– Передайте товарищу генерал-лейтенанту, что обстановка не изменилась, – ответил я. – Ждем.
Масштаб события достиг пугающих величин. Впрочем, это было неудивительно: предстояло не просто задержать каких-то уличных грабителей, нет – планировался захват членов банды неуловимых и дерзких «вежливых людей», и их арест должен был не только поставить точку в череде громких налетов, о которых руководству уголовного розыска напоминали на каждом совещании в Главке, но и очистить от подозрений честь милицейского мундира, утерев нос комитетским выскочкам. Правду о том, что те, на чье задержание мы выдвинулись таким серьезным составом, не имеют к прославленным налетчикам ни малейшего отношения, знал только я, и от этого мне было не по себе.
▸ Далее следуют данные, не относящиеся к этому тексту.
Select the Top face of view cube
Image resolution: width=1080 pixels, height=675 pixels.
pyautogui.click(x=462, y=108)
– Уверен, Витя? – спросил меня Макаров, когда я едва ли не ворвался к нему в кабинет для согласования операции.
– Так точно, товарищ полковник, – ответил я, не моргнув глазом. – Уверен.
– Ну, тогда действуй. Я буду в оперативном центре, наблюдать за ходом событий.
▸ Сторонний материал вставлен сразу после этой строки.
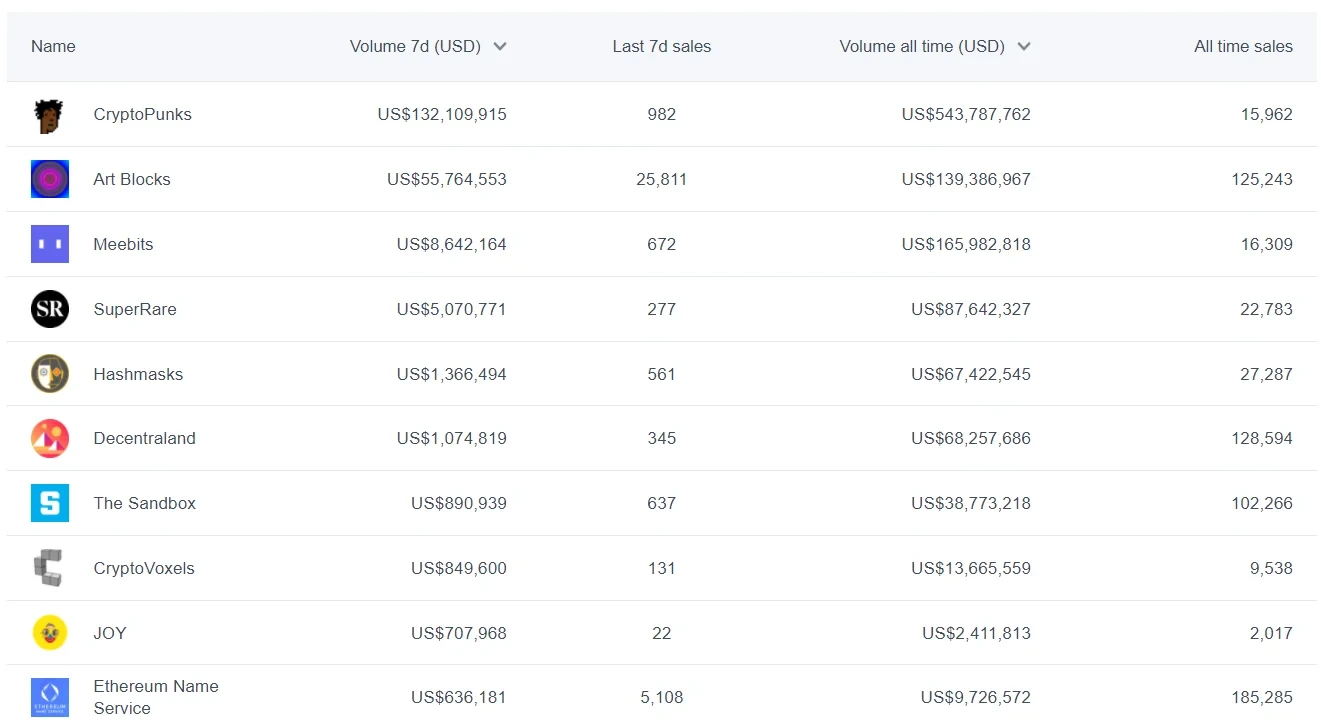Open the Decentraland logo icon
The width and height of the screenshot is (1321, 728).
(50, 438)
И добавил, чуть не выбив у меня слезу:
– Надеюсь на тебя.
Я поспешил выйти из кабинета, но у самых дверей он меня окликнул:
– А как тебе удалось их вычислить?
– Работаем, Иван Юрьевич, – скромно ответил я и ретировался.
А теперь вот еще и генерал-лейтенант. Я старался не думать о том, что скажу и как буду объясняться, когда «артистку» и «американца» доставят в управление: все, что у меня было против них в рамках моей компетенции – это подтвержденное одним сомнительным свидетелем присутствие на месте гибели Рубинчика, смерть которого однозначно квалифицирована, как самоубийство. Оставалась смутная надежда на то, что от серьезных неприятностей сможет прикрыть Кардинал, но даже если бы нет, отступать я не собирался. То, каким изощренным и неведомым способом были убиты Трусан, Капитонов и Боря, меня волновало в еще меньшей степени: если бы эти трое были изрешечены автоматными очередями, я бы, наверное, еще задумался о риске, которому подвергаю себя и товарищей; но смерть, вестниками которой была таинственная пара, выглядела настолько противоестественно и дико, что я не ощущал реальной опасности. Так, верно, никогда не видевший огнестрельного оружия дикарь без страха бежит с копьем на винтовку.
Куница позвонил в десять часов вечера в понедельник, и было большой удачей, что я допоздна задержался на работе. Такого быстрого результата я не ожидал и даже не сразу понял, кто и зачем звонит.
– Они здесь, товарищ капитан! – прозвучал в трубке чей-то возбужденный голос.
– Кто они? Кто говорит?
– Это лейтенант Куница, участковый с Круштейна, – он говорил почему-то шепотом и частил, словно с передовой. – Они здесь, двое, с вашей ориентировки.